Last year witnessed the creation of many novel types of data visualization. Some lesser known ones, jokingly referred to as xenographics, I already discussed.
Two new visualization formats seem to stick around though. And as always, it was not long before someone created special R packages for them. Get ready to meet waffleplots and swarmplots!
Waffleplot
Waffleplots — also called square pie charts — are very useful in communicating parts of a whole for categorical quantities. Bob Rudis (twitter) — scholar and R developer among many other things — did us all a favor and created the R waffle
package.
First, we need to install and load the waffle
package.
install.packages("waffle") # install waffle package
library(waffle) # load in package
I will use the famous iris
data to demonstrate both plots.
Since waffleplots work with frequencies, I will specifically use the iris$Species
data stored as a frequency table.
(spec <- table(iris$Species))
setosa versicolor virginica
50 50 50
Now let’s produce our first waffle plot
waffle(spec)

Here, we see every single flower in the iris
dataset represented by a tile. This provides an immediate visual representation of the group sizes in the dataset. Looks pretty huh!
But we can play around with the display settings, for instance, let’s change the number of rows and the placement of the legend. Building on ggplot2
, the waffle
package works very intuitive:
waffle(spec, rows = 3, legend_pos = "bottom")

Or, in case we want to highlight a specific value, we could play around with the colors a bit.
waffle(spec, rows = 15, colors = c("lightgrey", "darkgrey", "red"))

The plot is a bit crowded though with each flower as a seperate tile.
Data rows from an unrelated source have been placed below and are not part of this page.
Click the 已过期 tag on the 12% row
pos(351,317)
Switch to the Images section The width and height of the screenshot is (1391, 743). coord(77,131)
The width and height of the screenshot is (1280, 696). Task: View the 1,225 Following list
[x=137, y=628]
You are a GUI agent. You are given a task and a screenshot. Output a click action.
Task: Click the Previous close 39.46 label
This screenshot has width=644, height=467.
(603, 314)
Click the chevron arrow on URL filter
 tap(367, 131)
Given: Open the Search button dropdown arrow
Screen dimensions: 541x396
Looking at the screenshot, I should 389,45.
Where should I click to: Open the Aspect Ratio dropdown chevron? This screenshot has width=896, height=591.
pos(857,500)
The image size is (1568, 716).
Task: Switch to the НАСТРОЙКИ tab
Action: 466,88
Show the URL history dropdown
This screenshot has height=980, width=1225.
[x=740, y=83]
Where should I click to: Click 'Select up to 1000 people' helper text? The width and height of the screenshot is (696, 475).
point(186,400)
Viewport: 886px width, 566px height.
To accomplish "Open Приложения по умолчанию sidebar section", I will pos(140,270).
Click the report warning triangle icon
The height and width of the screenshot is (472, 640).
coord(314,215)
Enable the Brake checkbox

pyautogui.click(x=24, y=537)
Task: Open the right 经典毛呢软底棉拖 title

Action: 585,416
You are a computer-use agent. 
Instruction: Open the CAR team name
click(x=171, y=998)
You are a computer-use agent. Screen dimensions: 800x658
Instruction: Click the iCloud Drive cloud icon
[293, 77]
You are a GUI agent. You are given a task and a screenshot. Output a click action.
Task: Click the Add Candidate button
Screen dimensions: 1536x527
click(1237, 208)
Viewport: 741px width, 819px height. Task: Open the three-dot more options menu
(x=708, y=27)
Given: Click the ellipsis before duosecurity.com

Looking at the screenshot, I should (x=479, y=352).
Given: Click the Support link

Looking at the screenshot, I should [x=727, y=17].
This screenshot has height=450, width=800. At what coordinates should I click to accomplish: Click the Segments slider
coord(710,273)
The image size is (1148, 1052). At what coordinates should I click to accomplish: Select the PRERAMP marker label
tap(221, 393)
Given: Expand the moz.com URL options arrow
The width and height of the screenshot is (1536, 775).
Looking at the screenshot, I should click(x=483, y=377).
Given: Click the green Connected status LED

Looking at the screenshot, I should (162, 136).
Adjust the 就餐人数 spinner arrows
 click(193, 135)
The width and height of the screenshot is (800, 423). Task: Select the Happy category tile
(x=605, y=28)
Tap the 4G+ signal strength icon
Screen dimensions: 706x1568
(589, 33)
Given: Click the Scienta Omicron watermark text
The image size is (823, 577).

We can simply reduce the number of tiles by dividing the values in our frequency table, like so:
# do not forget to annotate what each square represents!
w1 <- waffle(spec / 10, rows = 5, xlab = "1 square = 10 flowers")
w1

Finally, you might want to combine multiple waffles into a single visual. This you can do with the accompanied well-named waffle::iron
function. Like so:
iron(
waffle(spec / 5, rows = 5, title = "iron() combines waffles"),
w1
)

I am definately going to use this package in my daily work. I just love the visual simplicity.
As a final remark, the waffle
Github page argues that the argument use_glyph can be used to replace the tiles by pictures from the extrafont
package, however, I could not get the code to work.

The ggplot2
waffle extension geom_waffle
is being developed as we speak, but is not yet hosted on CRAN yet.
Swarmplot
A second innovation comes in the form of the so-called swarmplot, or beeswarmplot, and is already hosted on CRAN in the form of the ggbeeswarm
package, developed by Erik Clarke (I think this guy) and Scott Sherril-Mix.
Some examples hosted on the Github page also use the iris
dataset, so you can have a look at those. However, I made novel visuals because I prefer theme_light
. Hence, I first install the ggbeeswarm
package along with ggplot2
, and then set the default theme to theme_light
.
install.packages("ggplot2")
install.packages("ggbeeswarm")
library(ggplot2)
library(ggbeeswarm)
theme_set(theme_light()) # sets a default ggplot theme
geom_beeswarm
There are two main functions in the ggbeeswarm
package, geom_beeswarm
and geom_quasirandom
. Let’s start with the actual beeswarm.
Generating a beeswarm plot is as simple as any other ggplot:
ggplot(iris, aes(Species, Sepal.Length)) + geom_beeswarm()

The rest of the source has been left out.